Para makhluk hidup berkelana dari satu planet ke planet yang lain, tetapi kita tidak dapat pergi ke planet mana pun sesuai dengan kehendak kita hanya dengan memakai mesin-mesin. Kalau kita ingin pergi ke planet lain, ada proses untuk pergi ke sana. Ini juga disebutkan: yānti deva-vratā devān pitṟn yānti pitṛ-vratāḥ. Rakitan mesin tidak diperlukan kalau kita ingin mengadakan perjalanan antar planet. Dalam Bhagavad-gītā diajarkan: yānti deva-vratā devān. Bulan, matahari dan planet-planet yang lebih tinggi disebut svargaloka. Ada tiga tingkat planet yaitu, susunan planet tingkat tinggi, pertengahan dan rendah. Bumi termasuk susunan planet tingkat pertengahan. Bhagavad-gītā memberikan keterangan bagaimana cara berjalan ke susunan planet yang lebih tinggi (Devaloka) dengan rumus yang sederhana sekali: yānti deva-vratā devān. Seseorang hanya perlu menyembah dewa tertentu dari planet tertentu dan dengan cara demikian dia dapat pergi ke planet itu misalnya bulan, matahari atau salah satu di antara susunan-susunan planet yang lebih tinggi.

Namun Bhagavad-gītā tidak menganjurkan agar kita pergi ke salah satu planet di dunia ini, sebab kalau kita pergi ke planet yang paling tinggi sekalipun, yaitu Brahmāloka, dengan menggunakan sejenis mesin dan mungkin setelah mengadakan perjalanan selama empat puluh ribu tahun (siapakah yang dapat hidup sampai berumur empat puluh ribu tahun?), kita tetap akan menemukan kesulitan material yang berupa kelahiran, kematian, penyakit dan usia tua.
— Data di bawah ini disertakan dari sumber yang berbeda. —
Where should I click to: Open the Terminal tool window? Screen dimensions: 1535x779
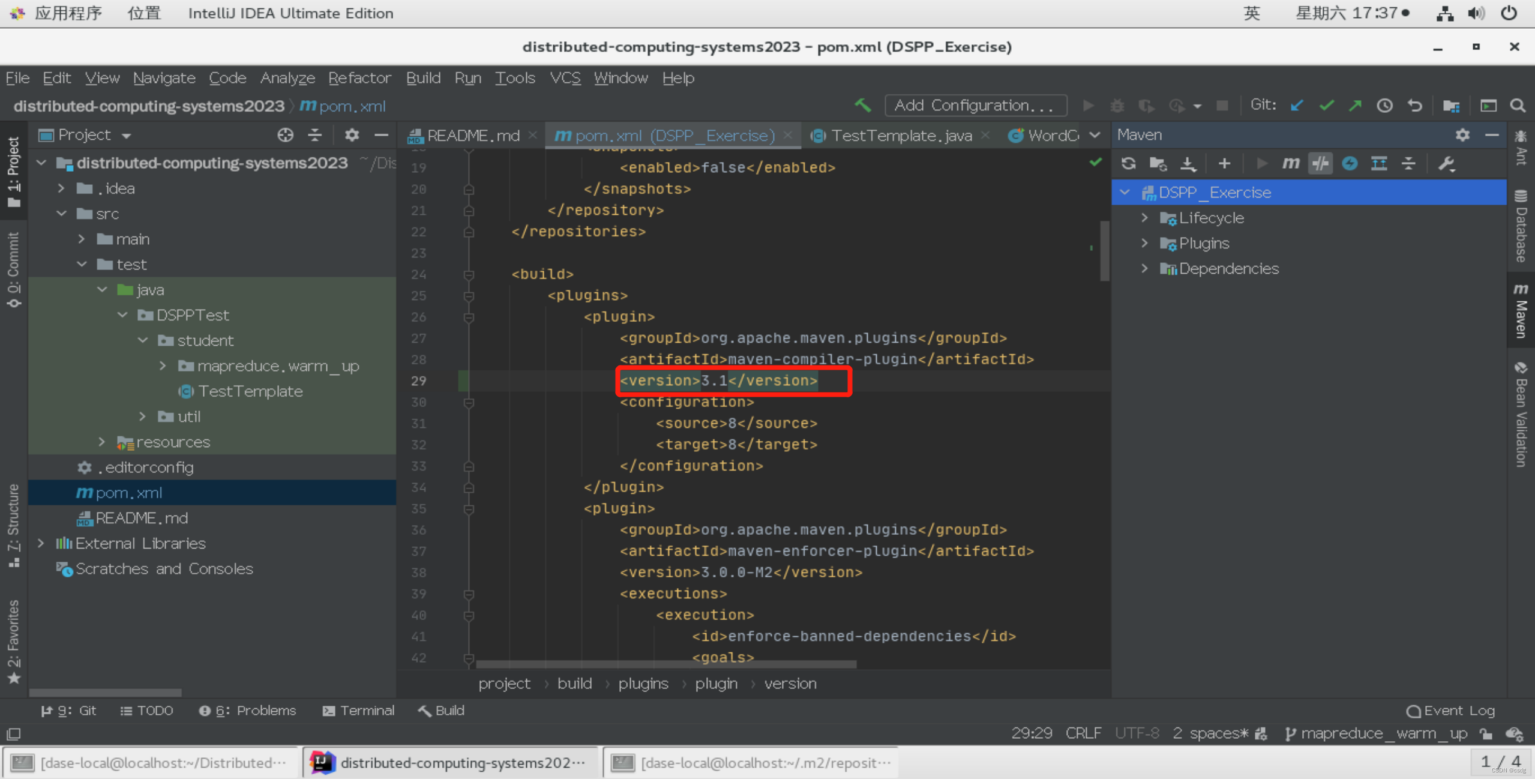pyautogui.click(x=359, y=711)
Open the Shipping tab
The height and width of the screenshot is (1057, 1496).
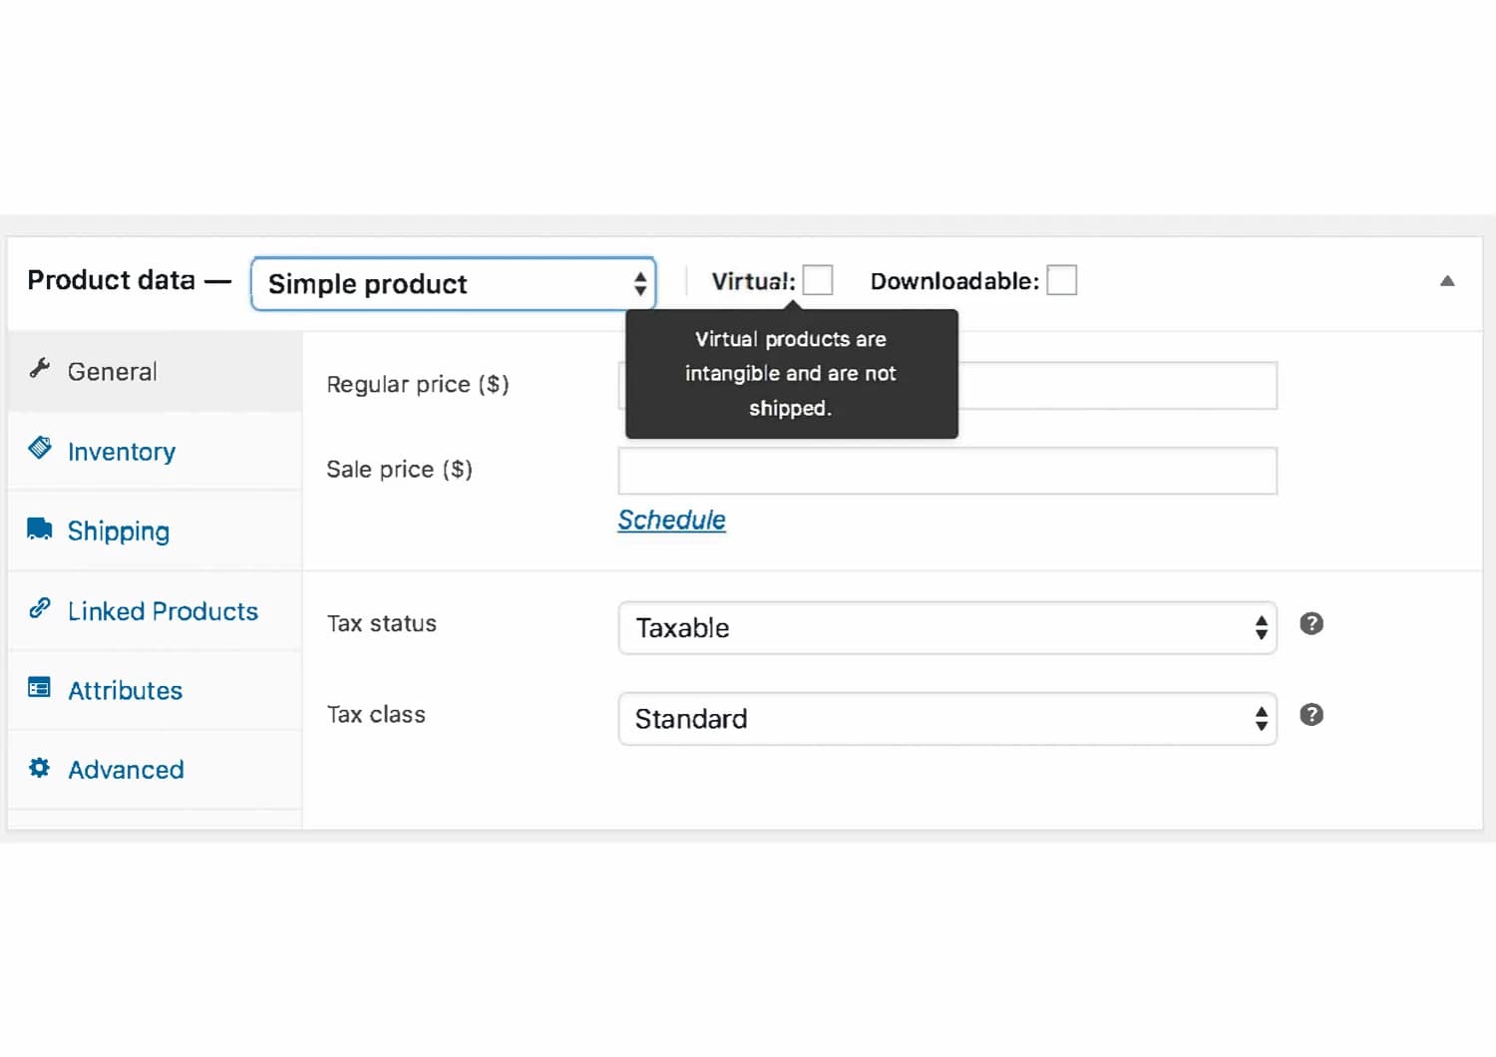point(119,531)
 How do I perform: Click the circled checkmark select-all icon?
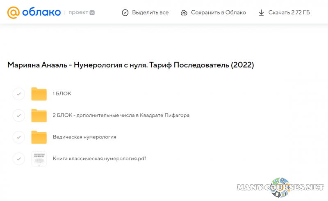(125, 13)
Tetapi orang yang ingin mendekati planet yang paling tinggi, yaitu Kṛṣṇaloka, atau planet-planet yang lain di angkasa rohani, tidak akan menemukan kesulitan material seperti itu. Di antara semua planet di angkasa rohani, planet yang paling tinggi bernama Goloka Vṛndāvana, planet asli tempat tinggal Kepribadian Tuhan Yang Maha Esa Śrī Kṛṣṇa. Semua keterangan tersebut diberikan dalam Bhagavad-gītā, dan melalui pelajaran itu kita diberi keterangan tentang bagaimana cara meninggalkan dunia ini dan memulai kehidupan yang sungguh-sungguh berbahagia di angkasa rohani.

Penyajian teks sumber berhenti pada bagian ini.